======== Extracted entries

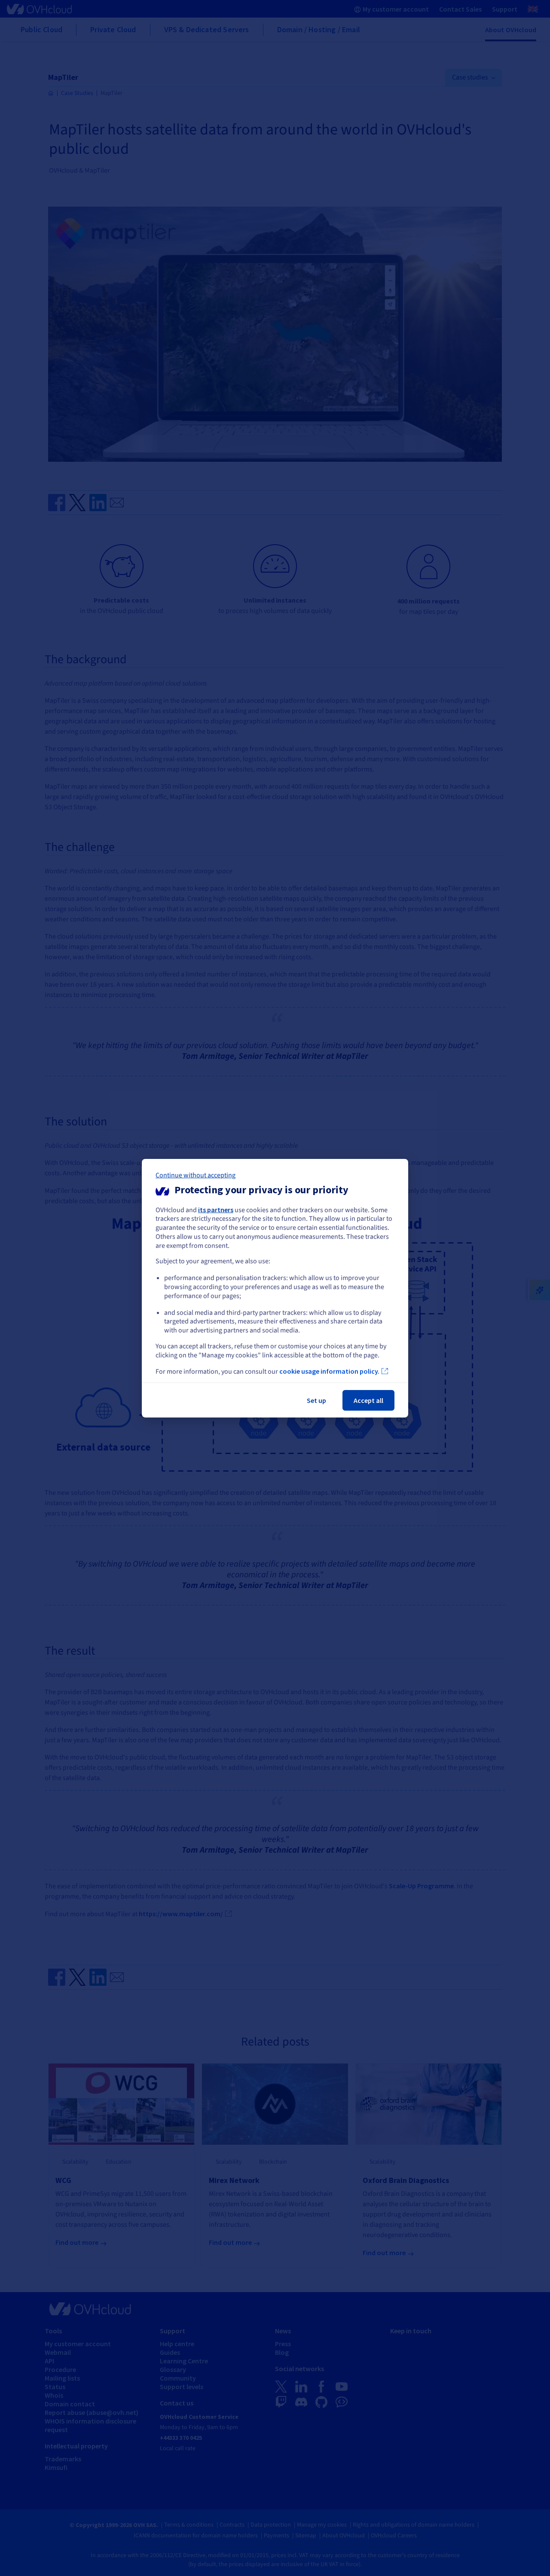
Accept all (368, 1400)
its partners (215, 1209)
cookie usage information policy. (329, 1371)
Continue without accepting (195, 1175)
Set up (316, 1400)
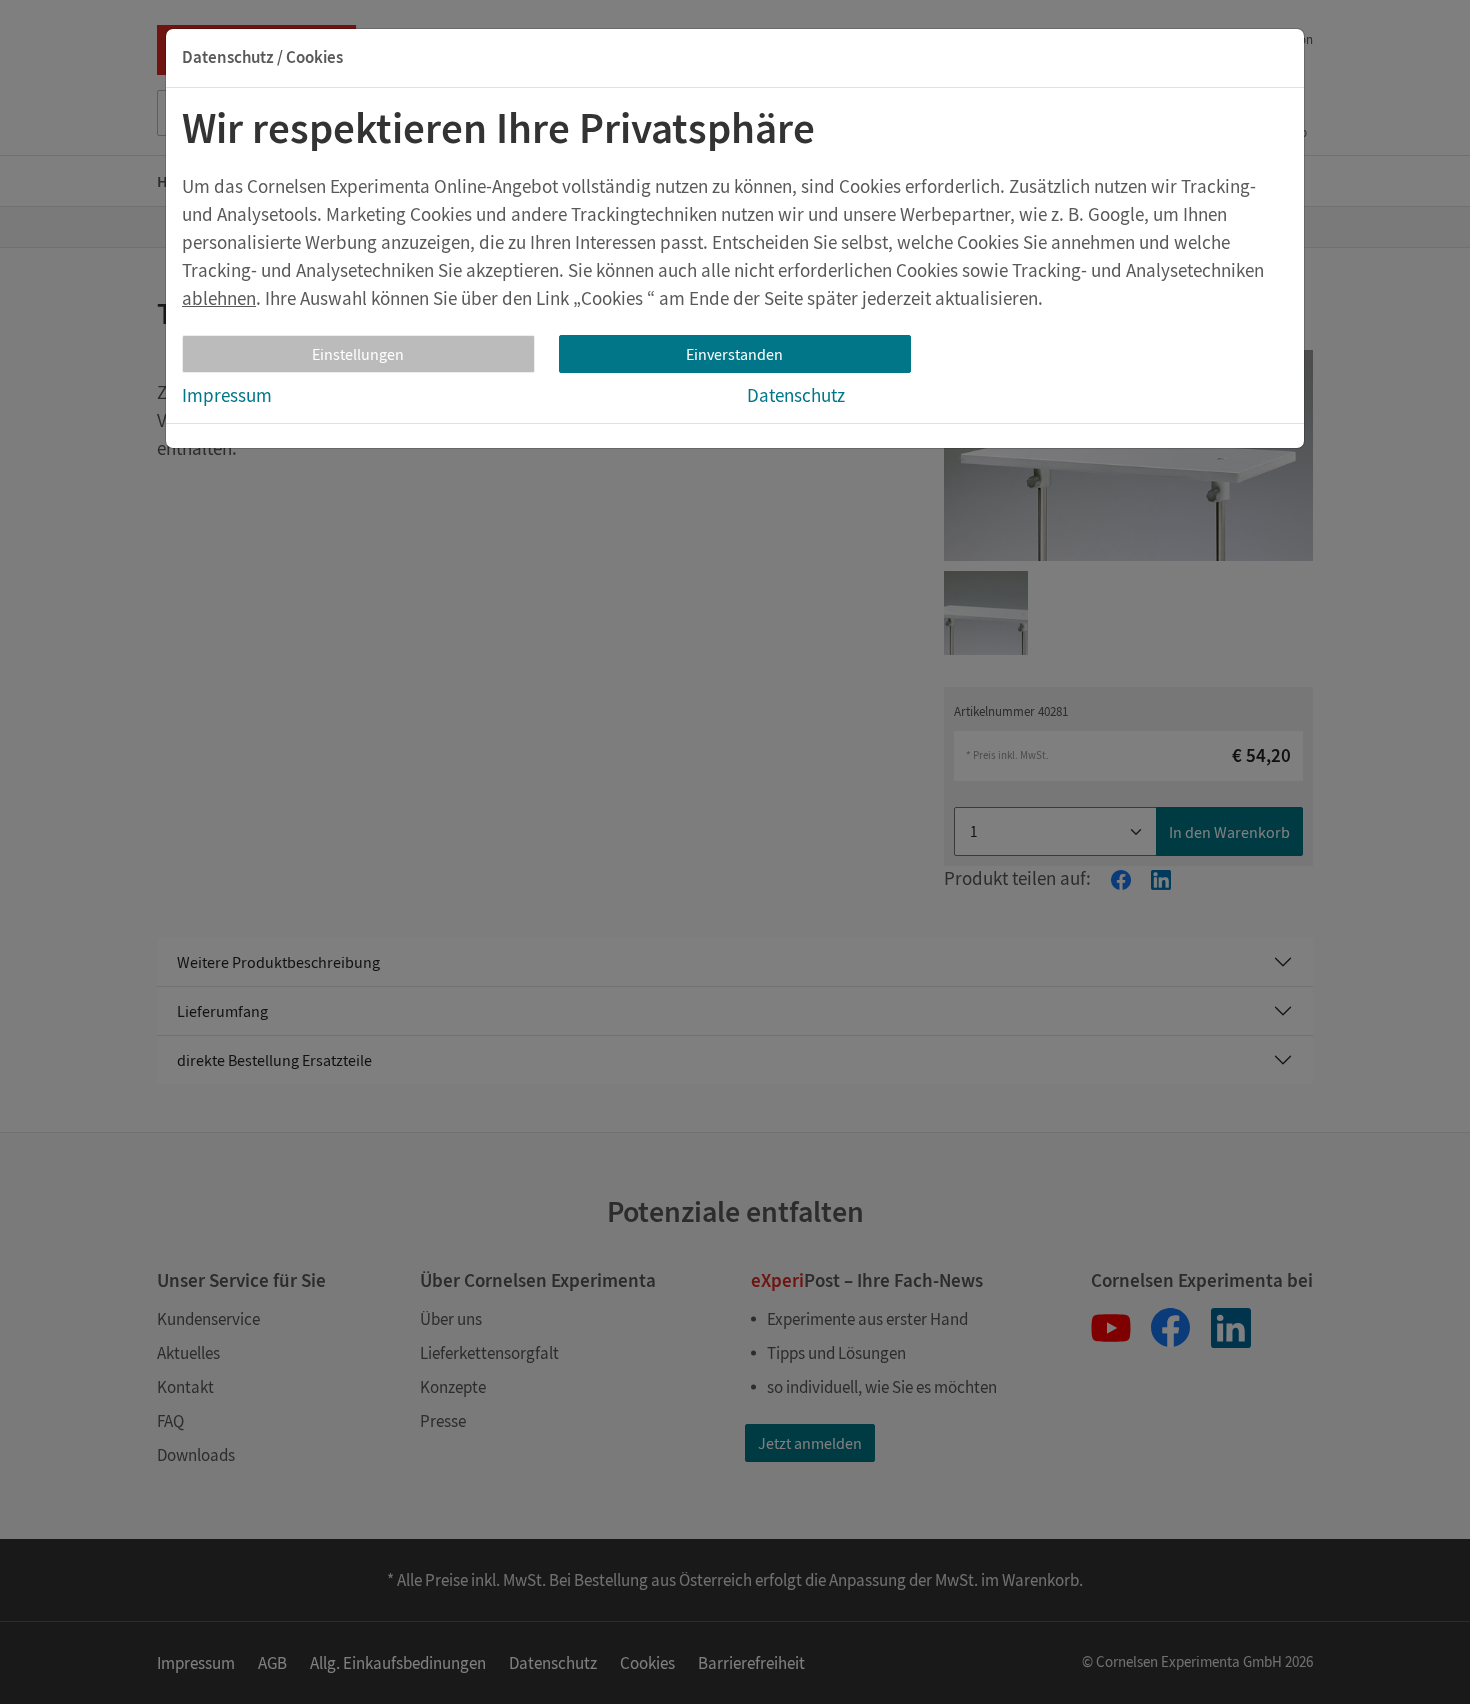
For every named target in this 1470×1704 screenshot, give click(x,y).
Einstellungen (358, 354)
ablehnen (219, 298)
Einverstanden (734, 354)
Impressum (227, 395)
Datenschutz (796, 395)
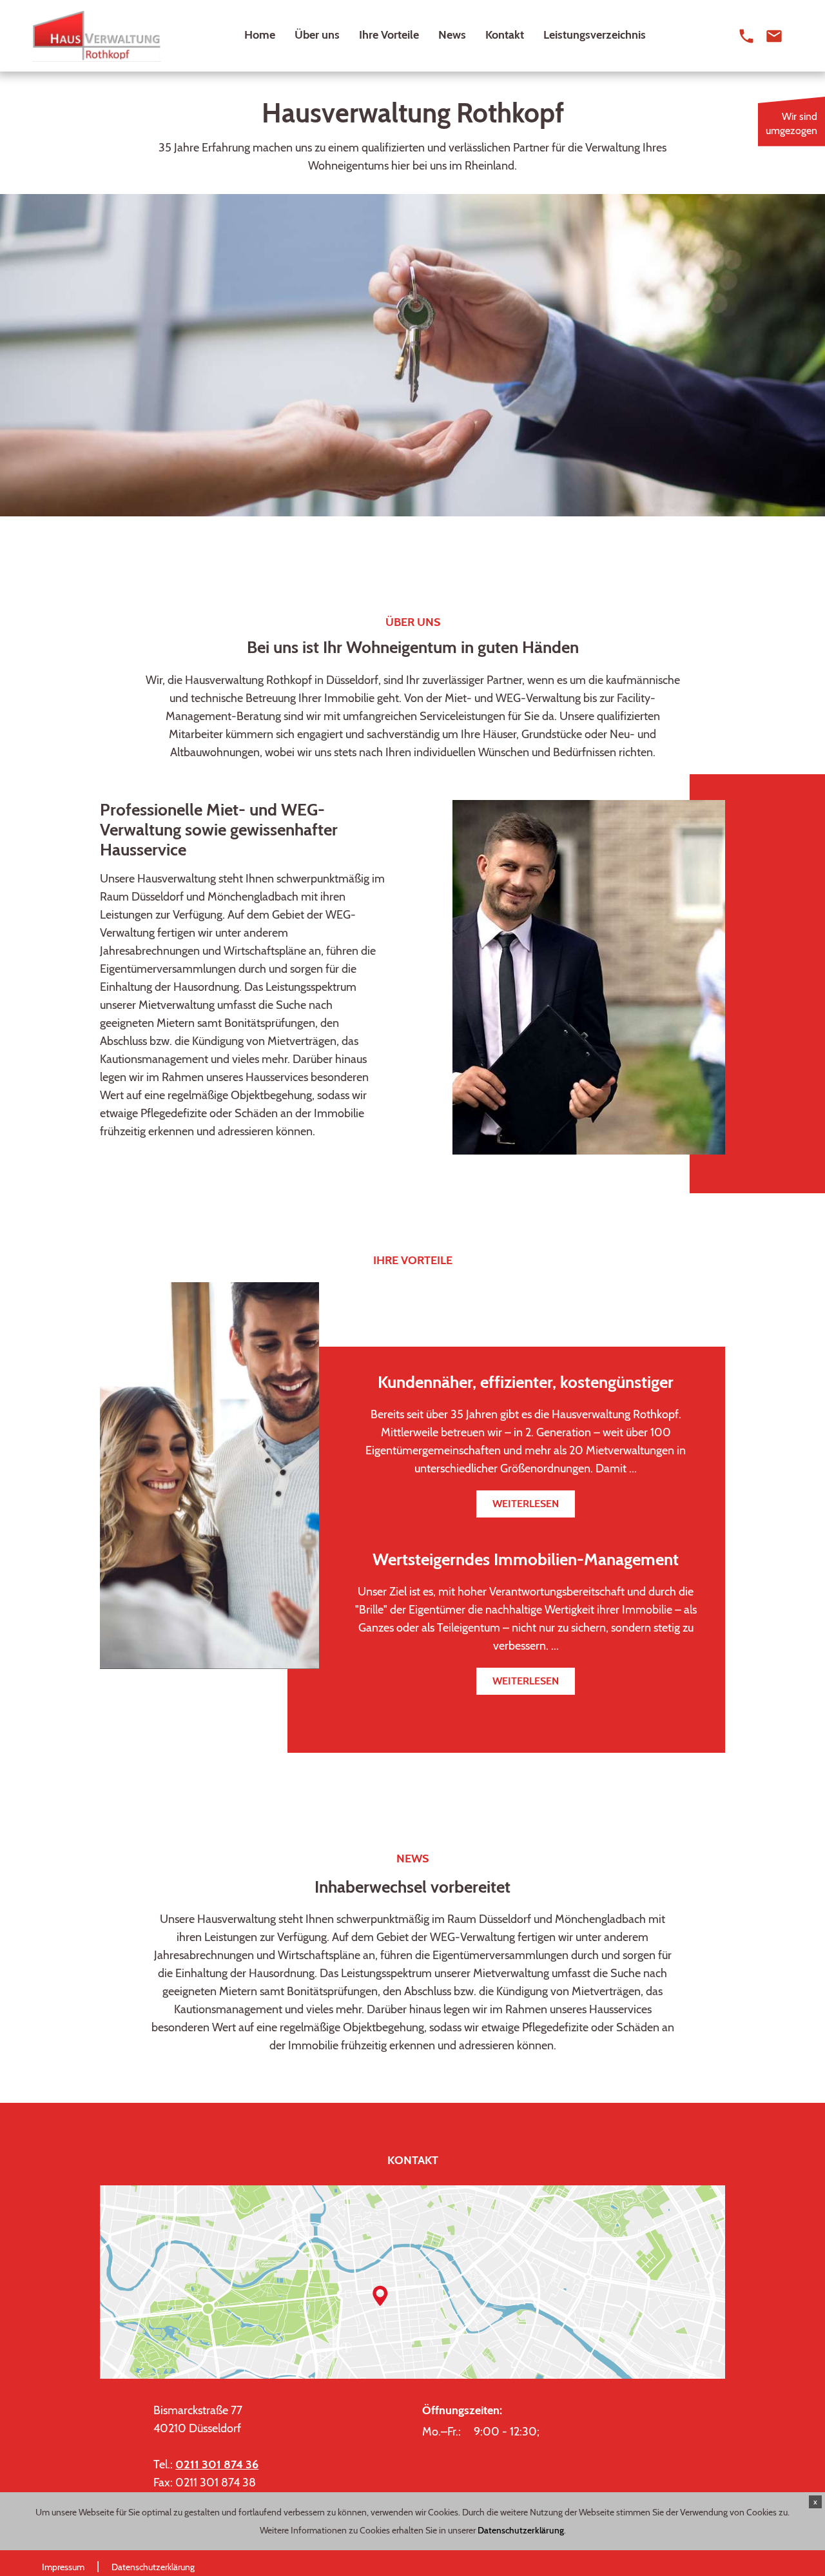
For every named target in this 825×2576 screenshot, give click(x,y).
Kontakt (504, 35)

================

Problem to work on | Your copy of the entries above must be exact and must not include pictures.

Reply |
Accept all (368, 1400)
its partners (215, 1209)
cookie usage information policy. (329, 1371)
Continue without accepting (195, 1175)
Set up (316, 1400)
For every named target in this 1470×1704 screenshot, give click(x,y).
Einstellungen (358, 354)
ablehnen (219, 298)
Einverstanden (734, 354)
Impressum (227, 395)
Datenschutz (796, 395)
For every named target in this 825×2576 screenshot, give click(x,y).
Kontakt (504, 35)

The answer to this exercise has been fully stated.